• _Information provided_:
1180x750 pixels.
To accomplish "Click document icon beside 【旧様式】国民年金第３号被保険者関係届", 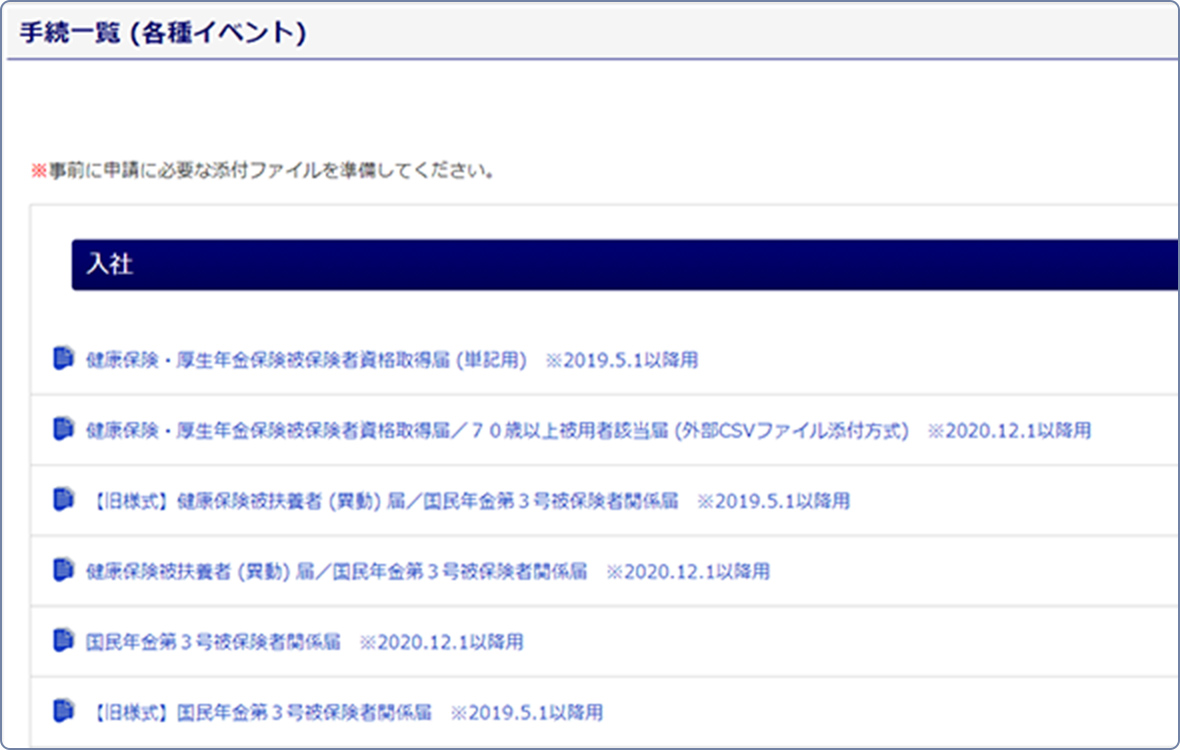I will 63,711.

==

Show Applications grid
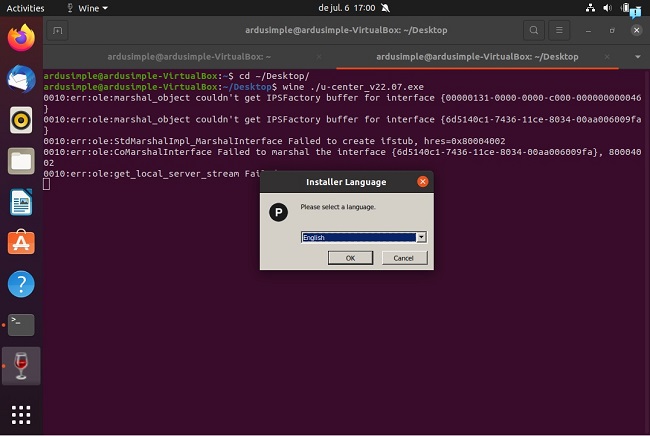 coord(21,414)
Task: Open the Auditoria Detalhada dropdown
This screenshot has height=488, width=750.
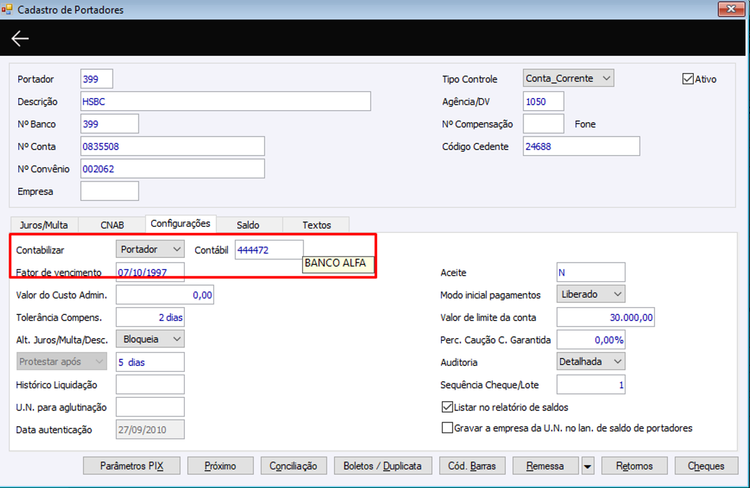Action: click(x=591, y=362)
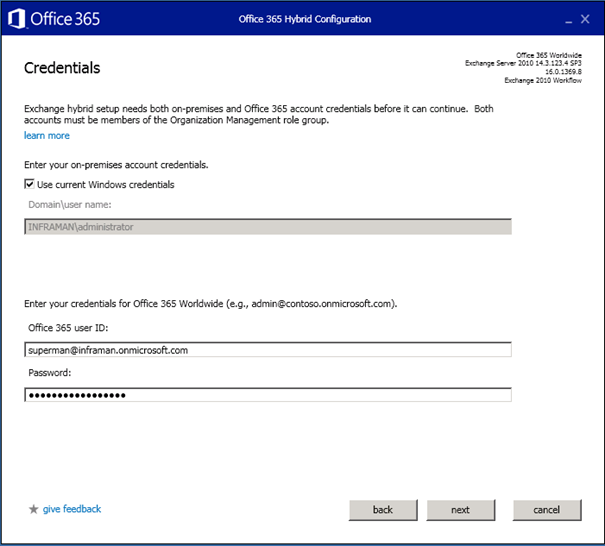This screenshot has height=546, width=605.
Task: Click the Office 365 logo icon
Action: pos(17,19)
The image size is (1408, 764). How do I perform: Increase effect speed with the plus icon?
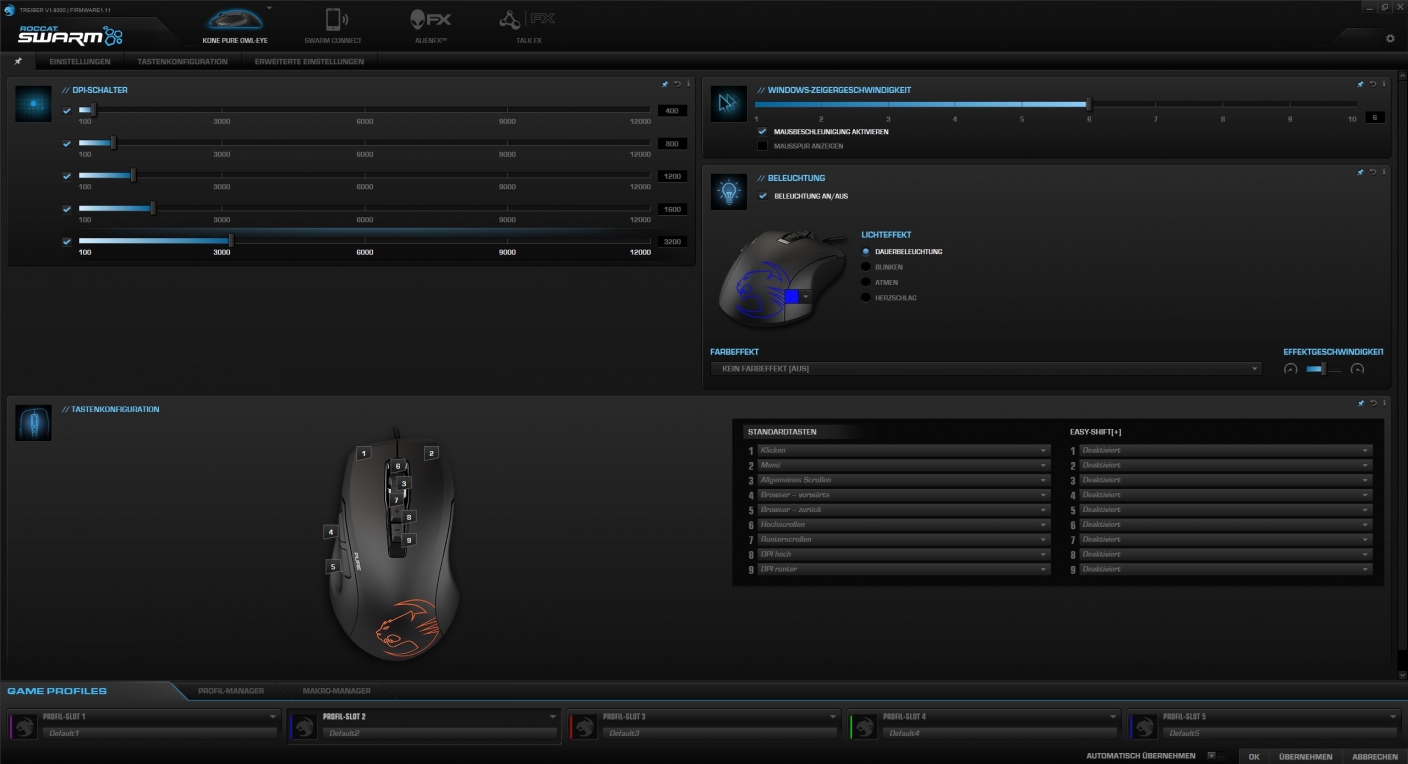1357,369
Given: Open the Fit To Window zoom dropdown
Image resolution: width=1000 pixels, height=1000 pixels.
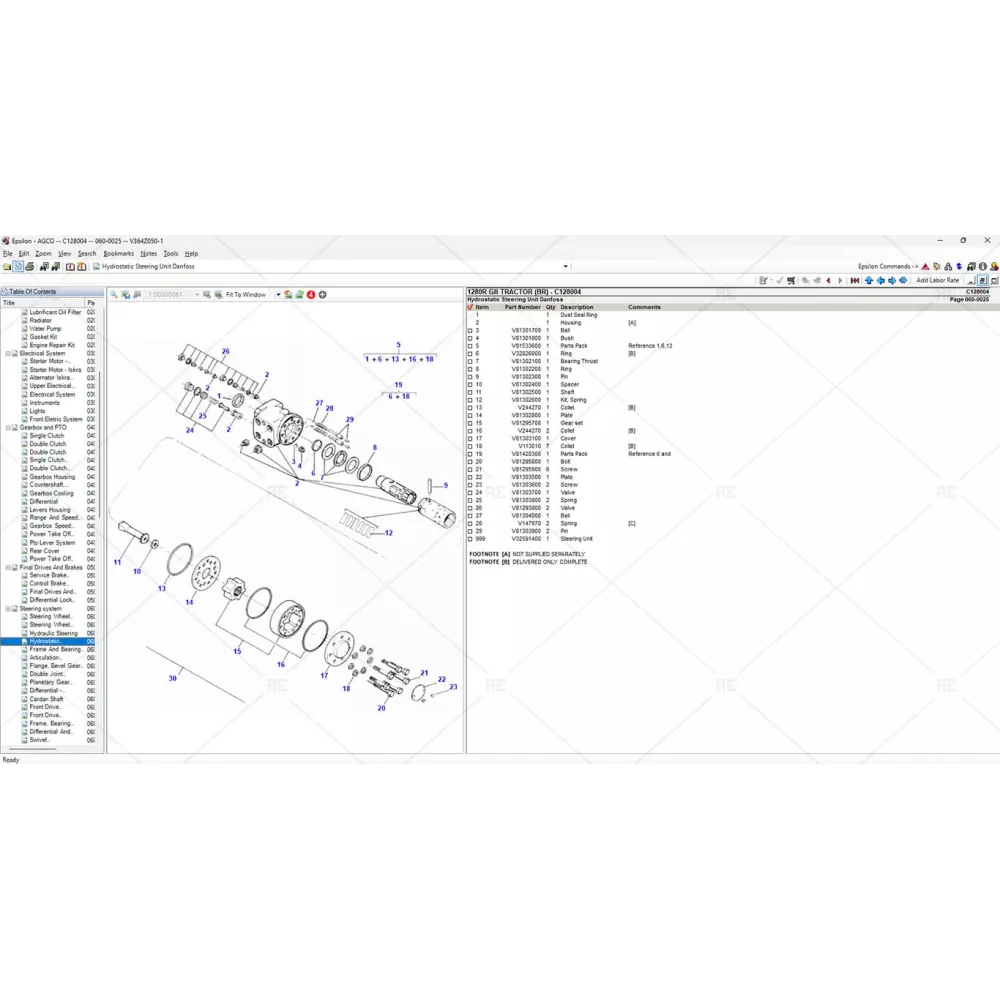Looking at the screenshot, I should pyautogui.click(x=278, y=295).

--

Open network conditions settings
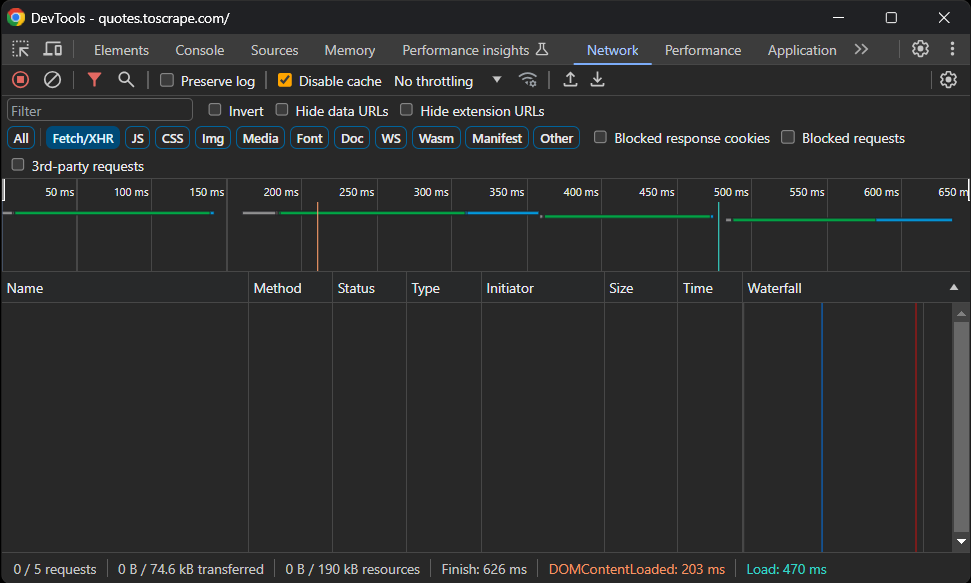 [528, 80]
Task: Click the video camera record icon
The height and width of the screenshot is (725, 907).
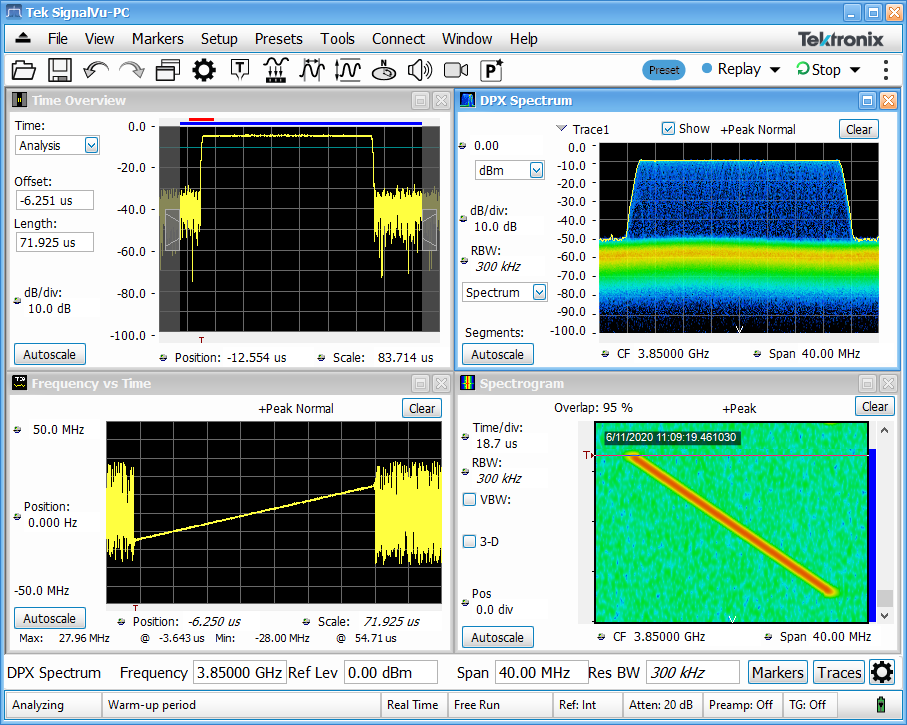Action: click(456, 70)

• _Problem to solve_:
Count how many lines of the data include the word "dropdown". Your reply should be that number alone.

• _Solution for this exercise_:
2